◆ **Source document**
▶

Zwift News

CEO Eric Min shares his story

by Kelli Samuelson
on December 20, 2014

Everyone here at Zwift is into cycling to some degree, but one of the most passionate is our CEO, Eric Min. After making it to the Olympic camp and having a very successful amateur career, he knew he wanted to keep his ties to the cycling community even as he moved into the business world. Since then, he has sponsored a U23 and UCI pro tour team, which has trained some major pros and had some serious success.

This week, we sat down to ask about why Zwift is so important to him and what kind of impact he thinks it will make on the indoor cycling world.

Z: When did you get into cycling? What got you interested?

EM: I was seven when I first rode a bicycle but that came to a sudden end when my family decided to relocate to NYC. It wasn't until I moved to the suburbs seven years later that I rediscovered cycling. Travis Millman, one of my oldest friends, introduced me to proper cycling. I remember he had a Kotobuki touring bike, Bell helmet, and leather gloves. He was preparing for his first AYH bike tour. I was fascinated with cycling and was instantly hooked, but I wanted more, so I joined a local racing club and started to take up the sport more seriously. I was attracted to all the cycling gear but it was the sense of community, camaraderie and competitiveness that led me to fall in love with cycling.

Z: What was your best moment on the bike?

EM: I'm not sure if I can point to any best moment on the bike, but I really enjoyed the friendly competition during training or social rides. These were perhaps more entertaining than racing. It allowed me to have fun without the pressure of performing. Some of my best early memories of cycling were Tuesday night training at SUNY Purchase. The course reminds me of Zwift Island. We rode around a three-mile circuit, and on each lap we would sprint for the line. On a good night, we had 20 riders show up. I won my fair share of sprints and all the kudos that came with it. Sometimes guest pros would join us for our workouts, and it was good to be reminded of just how fast they are. I looked forward to that Tuesday night ride all week long! It was the staple of my training.

◀

◆ **Goal a**
Update the Zwift interview by writing out everything from "This week, we" down to "got you interested?" with "indoor cycling world" changed to "home training world".
The records below this point are unrelated to the Zwift interview.

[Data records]
▶

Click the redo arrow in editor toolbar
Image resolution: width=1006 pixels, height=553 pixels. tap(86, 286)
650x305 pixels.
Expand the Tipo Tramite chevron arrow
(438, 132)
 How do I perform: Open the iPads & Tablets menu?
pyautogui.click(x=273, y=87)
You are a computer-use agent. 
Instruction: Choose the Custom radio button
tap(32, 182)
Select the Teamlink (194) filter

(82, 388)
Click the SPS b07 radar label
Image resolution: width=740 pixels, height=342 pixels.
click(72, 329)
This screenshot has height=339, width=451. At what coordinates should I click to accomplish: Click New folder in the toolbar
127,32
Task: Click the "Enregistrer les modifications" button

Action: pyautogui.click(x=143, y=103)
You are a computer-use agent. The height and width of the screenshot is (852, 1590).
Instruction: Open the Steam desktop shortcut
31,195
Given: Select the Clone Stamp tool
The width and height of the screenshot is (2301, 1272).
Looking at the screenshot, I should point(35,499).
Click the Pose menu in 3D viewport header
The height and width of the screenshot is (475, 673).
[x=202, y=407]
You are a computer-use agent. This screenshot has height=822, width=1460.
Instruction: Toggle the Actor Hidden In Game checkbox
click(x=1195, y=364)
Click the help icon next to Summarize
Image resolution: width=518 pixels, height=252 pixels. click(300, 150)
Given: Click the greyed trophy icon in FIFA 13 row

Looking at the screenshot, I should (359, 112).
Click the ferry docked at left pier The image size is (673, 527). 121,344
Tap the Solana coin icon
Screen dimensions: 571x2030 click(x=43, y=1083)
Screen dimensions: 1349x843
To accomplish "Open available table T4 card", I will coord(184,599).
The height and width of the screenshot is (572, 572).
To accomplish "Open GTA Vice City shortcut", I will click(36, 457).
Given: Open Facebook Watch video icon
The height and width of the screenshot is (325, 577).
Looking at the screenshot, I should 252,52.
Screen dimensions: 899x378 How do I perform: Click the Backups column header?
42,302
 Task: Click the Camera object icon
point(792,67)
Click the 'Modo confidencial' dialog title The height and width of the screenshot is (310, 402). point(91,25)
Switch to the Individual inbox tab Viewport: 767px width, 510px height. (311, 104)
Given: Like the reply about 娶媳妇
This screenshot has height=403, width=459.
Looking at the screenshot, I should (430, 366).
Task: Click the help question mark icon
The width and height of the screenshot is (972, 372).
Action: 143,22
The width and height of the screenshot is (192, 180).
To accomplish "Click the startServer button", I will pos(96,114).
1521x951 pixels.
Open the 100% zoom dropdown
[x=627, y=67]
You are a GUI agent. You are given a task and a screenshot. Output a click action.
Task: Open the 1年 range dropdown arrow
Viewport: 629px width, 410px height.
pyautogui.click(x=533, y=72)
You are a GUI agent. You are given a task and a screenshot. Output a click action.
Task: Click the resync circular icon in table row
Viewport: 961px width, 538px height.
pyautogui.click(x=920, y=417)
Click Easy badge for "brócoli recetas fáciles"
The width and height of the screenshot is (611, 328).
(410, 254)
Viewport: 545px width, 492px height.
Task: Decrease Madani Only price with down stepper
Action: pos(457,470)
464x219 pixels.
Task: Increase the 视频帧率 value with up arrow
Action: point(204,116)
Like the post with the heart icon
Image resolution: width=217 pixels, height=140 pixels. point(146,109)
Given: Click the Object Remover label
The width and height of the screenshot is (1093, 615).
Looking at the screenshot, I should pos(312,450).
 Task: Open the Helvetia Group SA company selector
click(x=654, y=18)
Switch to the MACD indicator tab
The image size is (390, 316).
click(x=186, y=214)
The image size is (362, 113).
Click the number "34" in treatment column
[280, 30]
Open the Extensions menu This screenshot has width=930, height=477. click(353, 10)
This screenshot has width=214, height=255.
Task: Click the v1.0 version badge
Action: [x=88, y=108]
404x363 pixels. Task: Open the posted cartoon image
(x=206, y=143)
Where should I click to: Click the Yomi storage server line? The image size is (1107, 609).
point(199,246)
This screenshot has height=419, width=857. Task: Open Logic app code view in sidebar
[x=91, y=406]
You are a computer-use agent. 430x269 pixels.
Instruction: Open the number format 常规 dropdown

◀

◆ **Goal b**
From the records, extract everything from the line containing "Given: Like the reply about 娶媳妇" down to the line containing "pyautogui.click(x=533, y=72)", copying each line unchanged.

◆ **Result a**
This week, we sat down to ask about why Zwift is so important to him and what kind of impact he thinks it will make on the home training world.

Z: When did you get into cycling? What got you interested?

◆ **Result b**
Given: Like the reply about 娶媳妇
This screenshot has height=403, width=459.
Looking at the screenshot, I should (430, 366).
Task: Click the help question mark icon
The width and height of the screenshot is (972, 372).
Action: 143,22
The width and height of the screenshot is (192, 180).
To accomplish "Click the startServer button", I will pos(96,114).
1521x951 pixels.
Open the 100% zoom dropdown
[x=627, y=67]
You are a GUI agent. You are given a task and a screenshot. Output a click action.
Task: Open the 1年 range dropdown arrow
Viewport: 629px width, 410px height.
pyautogui.click(x=533, y=72)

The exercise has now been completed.